Which is better, though -- trust created through deception or trust created through transparency? I asked my father this on the phone this morning.

"Would you rather trust me because you thought I was never doing drugs and bad things?" I asked, "Or would you rather trust me because you knew I was telling you that I was?"

After a long pause (because, you know, drugs and dads aren't the best combination in any light), he hesitantly spoke. "I'd rather know," he said. "In the short term, it makes me more angry, maybe, but in the long run, I think that makes me trust you more."

Every single one of my friends had a fake ID. Every single one of my friends drank before they were 21 and had sex before marriage, and more than a few people that I know have experimented -- minimally -- with marijuana.

Yet every parent I know maintains a "not me" attitude -- it's someone else's kids, always. Simply because it couldn't be theirs.

My friend Leslie was raised in a household where they not only never touch alcohol, but pills or unnatural anything of any sort are strictly forbidden. When she was 15, she drank her first cocktail. Having never come across alcohol before in any context, she had another. And another. She woke up the next morning in the bed of a boy she didn't recognize with vomit in her hair, with no one to tell except for her friends, who assured her that this was entirely normal.

Several years later, I was staying at her house while she was sick. Her parents made her chicken soup and as much tea as she could drink, but at 5 o'clock one morning, I awoke to her sweaty face above me.

"I need Tylenol, Liz," she said, holding her head in her hand. "Please, please, go get me Tylenol."

So, I snuck out her window and got into her car, in which I drove, half-asleep, to the nearest 24-hour gas station. I bought the Tylenol, then got back in the car, where I proceeded to back into a truck driving through the parking lot behind me.

"Why were you out at 5 in the morning?" asked Leslie's dad, 6-foot-5 and rather terrifying when being told that his daughter's car has been towed.

"Umm ..." I looked at my friend, who was frantically shaking her head at me. "I was ... hungry? I thought I'd ... get a snack?"

To this day, Leslie's parents have no idea that she's ever taken medicine.

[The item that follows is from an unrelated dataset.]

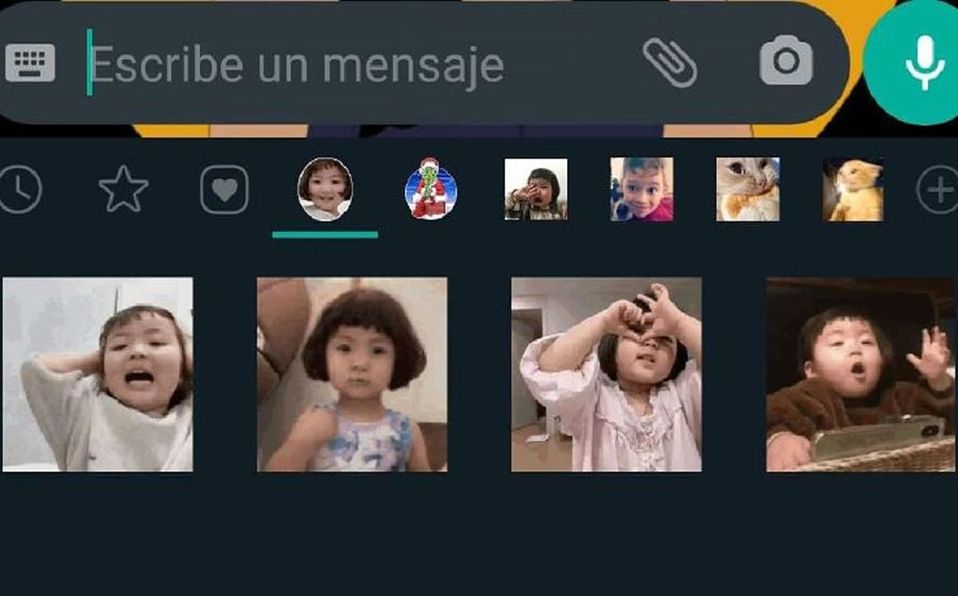Select the orange cat sticker pack
958x596 pixels.
pos(853,189)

She gets her birth-control pills on the sly and dabbles with using her friends' various prescription medications, often in excessive amounts that not only serve to alleviate her pain, but result in her floating around in a dazed haze of intoxication. To this day, her mother and father still hate me.

My father, on the other hand, knows every drug I've ever consumed, every misstep I've made on the path of life. He's seen me fall more times than he would probably wish to, but because he's always made himself open to me, I've always come to him when I've fallen, and he's always there to help me get back up.

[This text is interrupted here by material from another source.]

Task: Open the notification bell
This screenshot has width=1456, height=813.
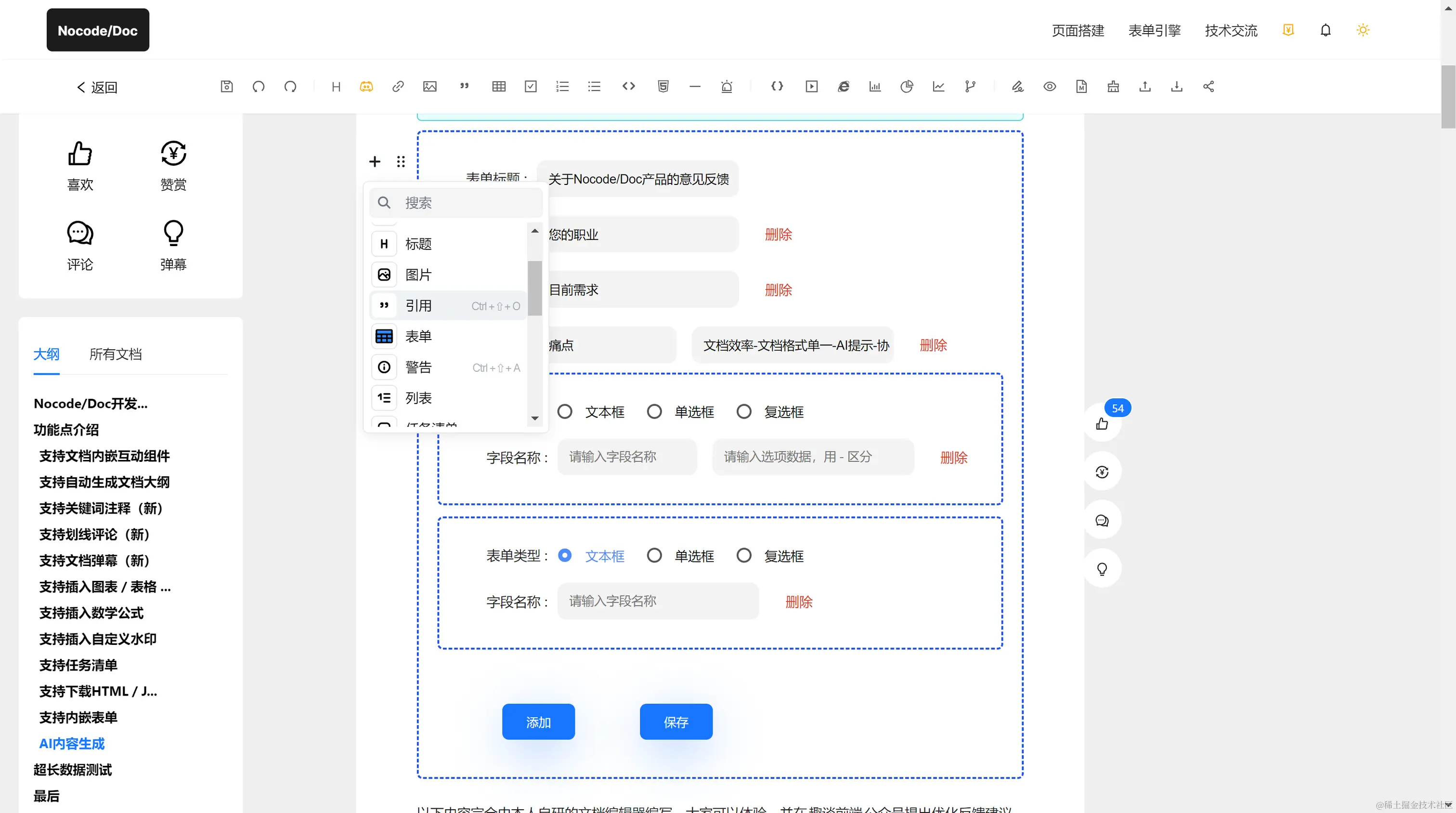Action: [x=1326, y=30]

Does he have to deal with more as a result of this? Of course. He looks at me differently, I'm sure, when he hears about the destruction I've done to myself. But it is because I was always able to come to him and talk to him that I no longer do the things I was doing.

So, if you'd like to believe that I'm an awful person, that's fine. I'd rather be honest and inspire reactions than hide my life. And maybe that means you'll think I'm promiscuous and crazy -- and that's OK. At least I'm giving you the opportunity to decide.